The Principle of Least Privilege states that a user (or service) should be given the absolute bare minimum privileges required in order to fulfil its function.

On the surface, how could this possibly be bad? If I have everything I need in order to do my job then by definition I have everything I need. Likewise, if my app has all the privileges it needs in order to function correctly then, again, by definition it can function correctly. Right?

For the purpose of this post I'm going to focus on application security. The parallels between that and user-level permissions are obvious, so I'll leave you to draw your own conclusions.

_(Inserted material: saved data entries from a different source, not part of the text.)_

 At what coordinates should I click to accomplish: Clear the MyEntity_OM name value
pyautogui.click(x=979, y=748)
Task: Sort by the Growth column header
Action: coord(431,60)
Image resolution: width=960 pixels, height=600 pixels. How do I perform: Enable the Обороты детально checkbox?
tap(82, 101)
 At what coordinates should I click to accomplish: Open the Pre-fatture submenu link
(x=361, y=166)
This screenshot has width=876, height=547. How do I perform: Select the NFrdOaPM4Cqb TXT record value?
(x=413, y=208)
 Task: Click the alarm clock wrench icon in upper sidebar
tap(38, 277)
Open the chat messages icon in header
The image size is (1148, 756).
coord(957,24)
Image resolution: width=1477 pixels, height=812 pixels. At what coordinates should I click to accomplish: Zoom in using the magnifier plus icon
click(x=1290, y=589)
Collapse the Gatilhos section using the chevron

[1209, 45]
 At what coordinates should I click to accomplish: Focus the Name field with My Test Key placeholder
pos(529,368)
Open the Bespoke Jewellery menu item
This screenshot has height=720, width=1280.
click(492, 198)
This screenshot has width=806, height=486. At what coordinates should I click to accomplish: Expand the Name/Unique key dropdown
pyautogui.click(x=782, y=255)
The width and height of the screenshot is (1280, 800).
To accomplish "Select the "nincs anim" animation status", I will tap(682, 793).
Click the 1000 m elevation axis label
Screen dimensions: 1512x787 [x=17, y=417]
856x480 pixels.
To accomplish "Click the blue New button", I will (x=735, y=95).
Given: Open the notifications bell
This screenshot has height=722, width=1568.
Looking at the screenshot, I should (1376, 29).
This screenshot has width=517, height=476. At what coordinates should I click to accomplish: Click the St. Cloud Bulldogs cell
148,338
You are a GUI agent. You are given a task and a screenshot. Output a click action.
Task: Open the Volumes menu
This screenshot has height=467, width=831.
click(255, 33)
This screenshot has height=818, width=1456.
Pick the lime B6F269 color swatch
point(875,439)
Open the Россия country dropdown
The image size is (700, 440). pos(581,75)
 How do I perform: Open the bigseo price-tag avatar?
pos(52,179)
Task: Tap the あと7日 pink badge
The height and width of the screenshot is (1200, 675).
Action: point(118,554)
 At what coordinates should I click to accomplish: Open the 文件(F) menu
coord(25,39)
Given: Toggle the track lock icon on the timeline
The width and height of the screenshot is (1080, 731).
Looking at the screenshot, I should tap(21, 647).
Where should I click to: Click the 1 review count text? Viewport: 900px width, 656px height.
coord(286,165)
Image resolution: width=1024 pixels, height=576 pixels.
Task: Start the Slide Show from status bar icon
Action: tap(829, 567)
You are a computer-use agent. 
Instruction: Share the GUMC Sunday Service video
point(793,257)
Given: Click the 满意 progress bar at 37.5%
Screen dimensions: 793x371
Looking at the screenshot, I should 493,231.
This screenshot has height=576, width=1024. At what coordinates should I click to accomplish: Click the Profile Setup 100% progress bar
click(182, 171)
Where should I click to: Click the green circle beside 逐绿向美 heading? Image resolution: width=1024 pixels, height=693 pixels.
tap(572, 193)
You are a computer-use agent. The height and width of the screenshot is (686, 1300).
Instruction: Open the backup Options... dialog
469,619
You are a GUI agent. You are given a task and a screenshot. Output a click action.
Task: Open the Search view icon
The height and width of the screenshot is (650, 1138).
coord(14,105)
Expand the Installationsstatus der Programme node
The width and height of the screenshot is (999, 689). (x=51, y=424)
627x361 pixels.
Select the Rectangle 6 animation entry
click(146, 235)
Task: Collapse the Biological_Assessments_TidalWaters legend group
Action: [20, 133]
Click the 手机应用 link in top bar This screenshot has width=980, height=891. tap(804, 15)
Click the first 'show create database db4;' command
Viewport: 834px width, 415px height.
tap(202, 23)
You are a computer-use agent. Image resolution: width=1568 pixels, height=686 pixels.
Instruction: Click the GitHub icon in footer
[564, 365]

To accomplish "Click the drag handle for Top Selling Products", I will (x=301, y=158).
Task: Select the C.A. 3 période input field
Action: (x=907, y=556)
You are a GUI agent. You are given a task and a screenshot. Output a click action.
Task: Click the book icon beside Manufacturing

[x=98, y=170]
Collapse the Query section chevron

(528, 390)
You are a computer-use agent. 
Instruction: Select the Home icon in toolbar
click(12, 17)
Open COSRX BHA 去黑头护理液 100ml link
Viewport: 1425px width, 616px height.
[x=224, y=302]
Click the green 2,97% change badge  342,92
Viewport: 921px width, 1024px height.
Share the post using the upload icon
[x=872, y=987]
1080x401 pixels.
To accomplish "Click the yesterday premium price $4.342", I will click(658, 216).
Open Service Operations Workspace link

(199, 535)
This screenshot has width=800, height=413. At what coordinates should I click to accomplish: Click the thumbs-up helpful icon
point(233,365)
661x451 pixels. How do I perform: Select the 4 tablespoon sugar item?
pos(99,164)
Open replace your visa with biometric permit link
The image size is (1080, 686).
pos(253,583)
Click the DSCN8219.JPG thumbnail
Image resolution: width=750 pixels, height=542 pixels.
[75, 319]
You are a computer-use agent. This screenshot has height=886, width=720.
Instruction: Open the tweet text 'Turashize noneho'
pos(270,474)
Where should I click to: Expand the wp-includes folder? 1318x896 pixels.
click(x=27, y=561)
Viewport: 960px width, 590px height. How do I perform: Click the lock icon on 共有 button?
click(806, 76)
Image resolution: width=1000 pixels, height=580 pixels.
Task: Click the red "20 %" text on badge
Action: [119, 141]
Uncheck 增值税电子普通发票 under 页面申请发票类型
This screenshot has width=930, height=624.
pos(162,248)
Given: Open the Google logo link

Where this all falls down is in defining "least privilege" in a sensible manner. How do we normally decide what privileges an application will require? When we decide on what the application will do, of course. And how do we decide what an application will do? We gather our requirements, of course. And when do we do this? We (of course, of course) gather all our requirements up-front, because that's how we roll.

To rephrase that:

  1. We gather our requirements up-front.
  2. We know these requirements to be inaccurate, incomplete or just plain wrong.
  3. We set our security policies according to these requirements.
  4. We have our policies "signed off" by some governance group or other.
  5. We send our security requirements off to our sysadmins to implement in the form of AD security groups etc.

In other words:

We send our known-broken security requirements, based on our known-broken application requirements, off to be set in stone before we ever even ship our application. Now try telling me that it makes sense. Of course, we can change security policies after they've been written - and constitutional reform is theoretically possible, too, but how long did it take for women to get the vote?

If you're going to set strict security policies for your app then your development team should be responsible - and held accountable - for setting sensible policies and updating them quickly according to changing requirements. If you're going to wrap security policies in endless red tape then don't be surprised when 1) people ask for more privileges than they need just to avoid administrative pain; and 2) your project ends up with a sub-optimal result because of a bunch of stupid security work-arounds that decrease your overall security anyway.

TL;DR: Hire smart people. Trust them. Get out of their road. Hold them accountable.